YOUR GOAL → Can you pull out, word for word, the lines of the records from the one with "Given: Click the Email field label" up to and including the one with "Action: tap(35, 463)", leaving the pictures out of your answer?

Click-target records
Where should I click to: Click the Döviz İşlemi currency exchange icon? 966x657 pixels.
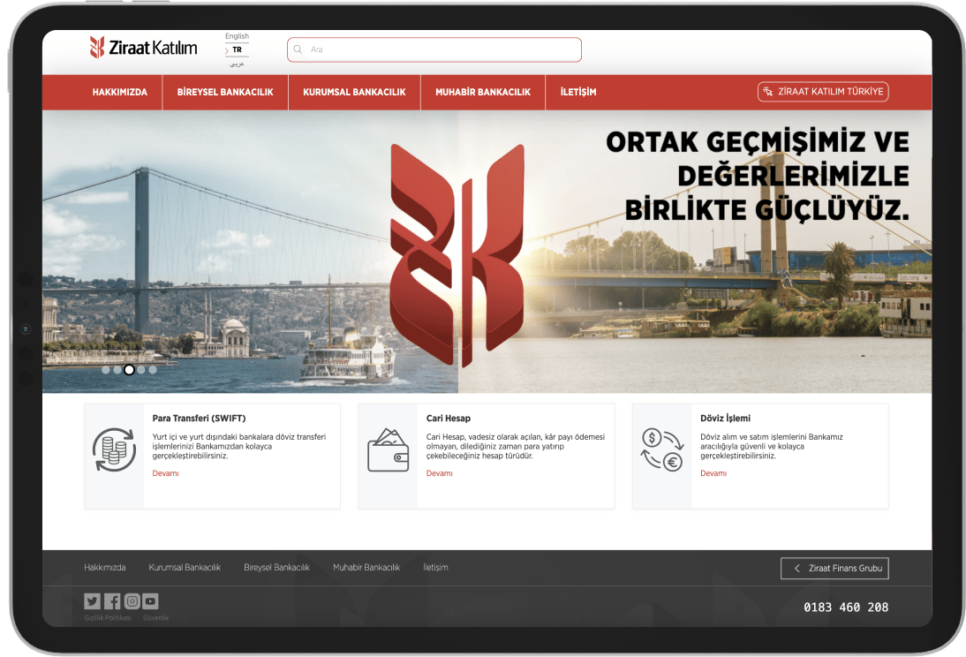coord(661,449)
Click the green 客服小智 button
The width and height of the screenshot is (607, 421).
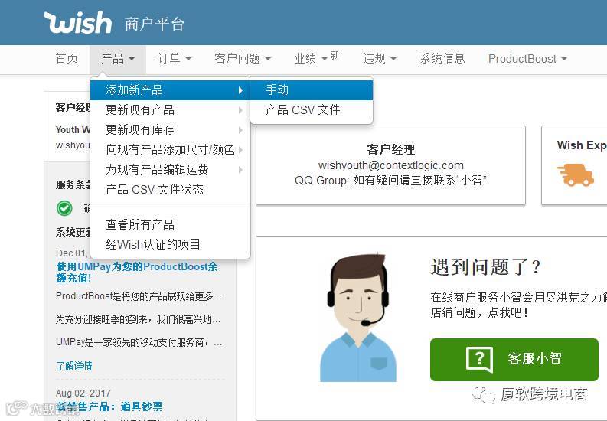click(x=514, y=359)
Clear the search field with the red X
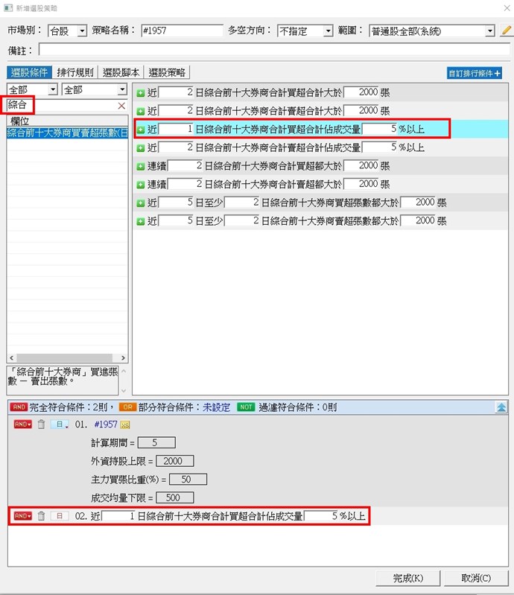Image resolution: width=514 pixels, height=595 pixels. point(122,106)
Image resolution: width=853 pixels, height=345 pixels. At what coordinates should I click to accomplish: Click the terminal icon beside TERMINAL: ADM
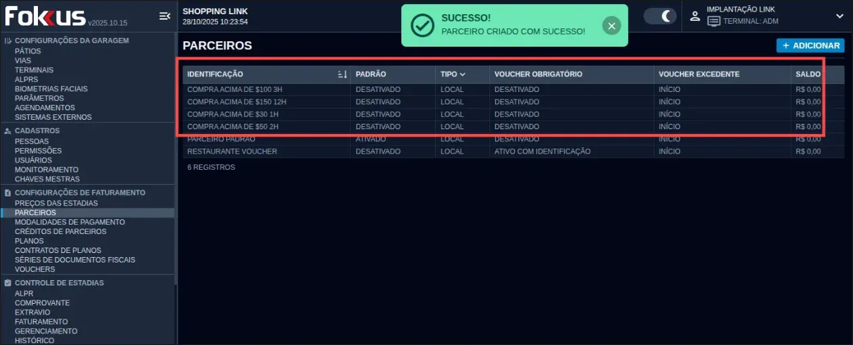(x=713, y=22)

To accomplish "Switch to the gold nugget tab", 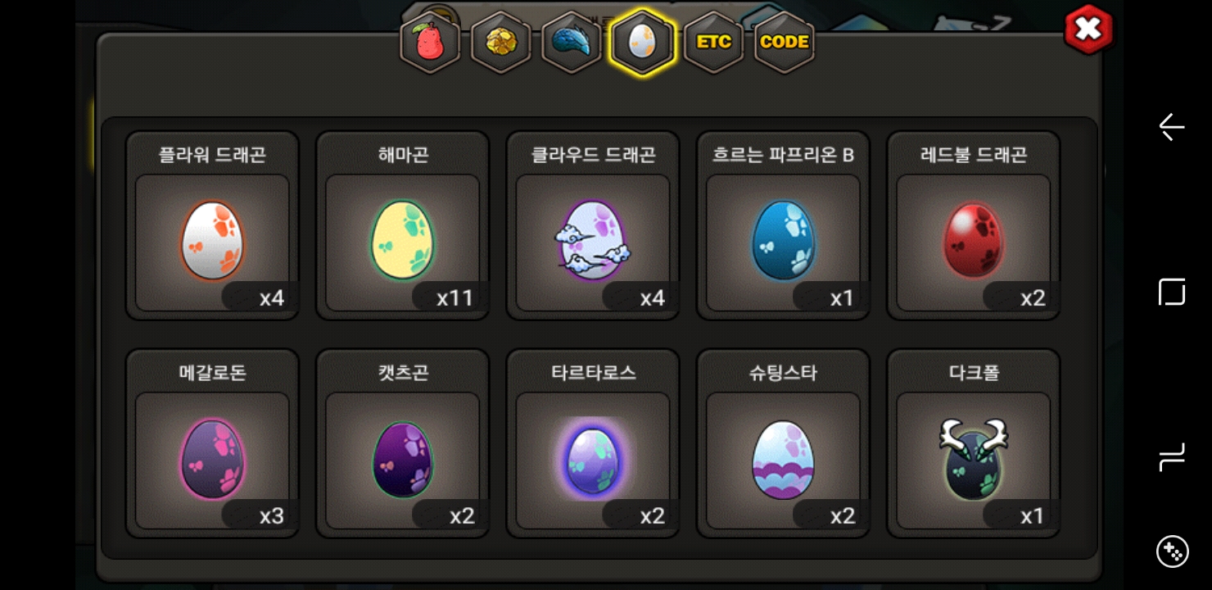I will [500, 43].
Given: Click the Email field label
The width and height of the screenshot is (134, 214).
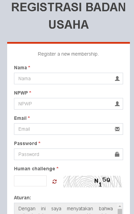Looking at the screenshot, I should 20,118.
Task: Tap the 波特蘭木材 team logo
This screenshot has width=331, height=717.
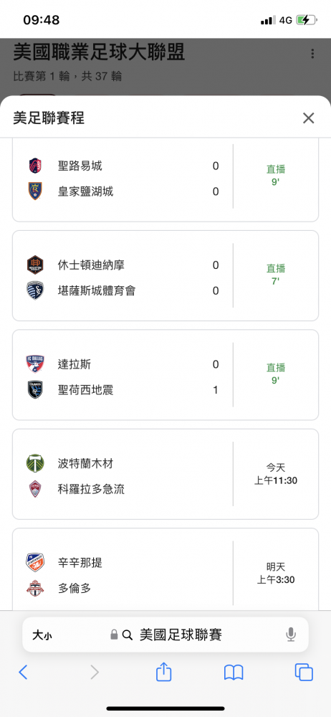Action: tap(35, 463)
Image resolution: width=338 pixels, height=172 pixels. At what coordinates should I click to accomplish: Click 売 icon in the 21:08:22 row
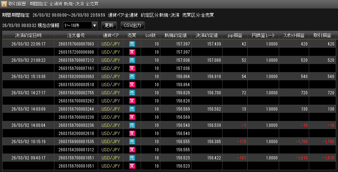tap(132, 60)
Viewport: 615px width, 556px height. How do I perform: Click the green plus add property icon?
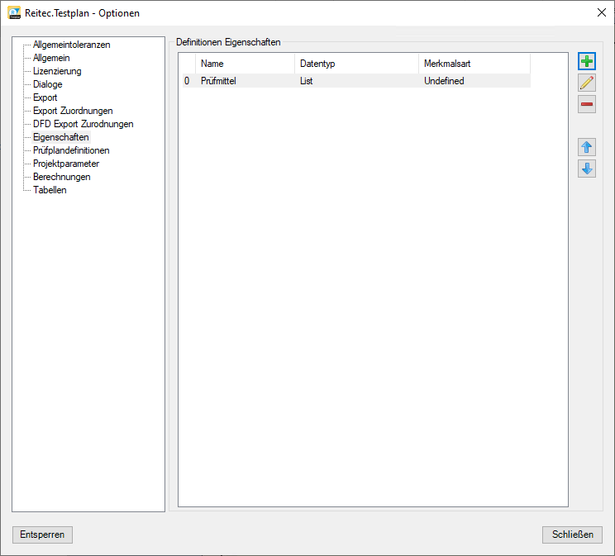587,61
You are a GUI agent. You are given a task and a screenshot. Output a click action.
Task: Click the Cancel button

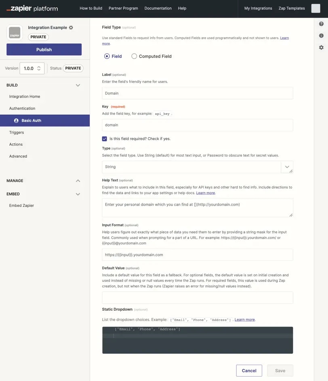point(249,370)
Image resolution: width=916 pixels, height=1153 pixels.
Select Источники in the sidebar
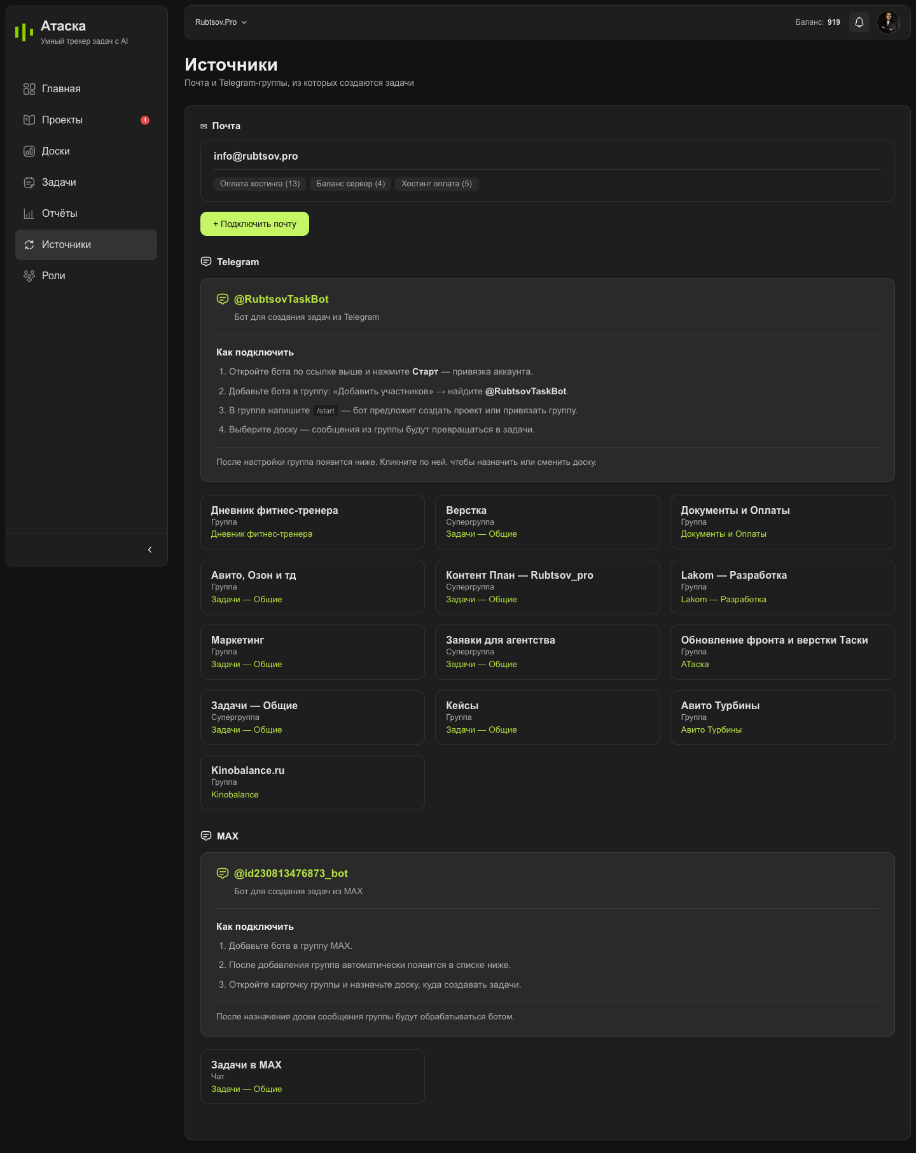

THE RESULT →
Given: Click the Email field label
The width and height of the screenshot is (134, 214).
Looking at the screenshot, I should 20,118.
Task: Tap the 波特蘭木材 team logo
This screenshot has width=331, height=717.
Action: tap(35, 463)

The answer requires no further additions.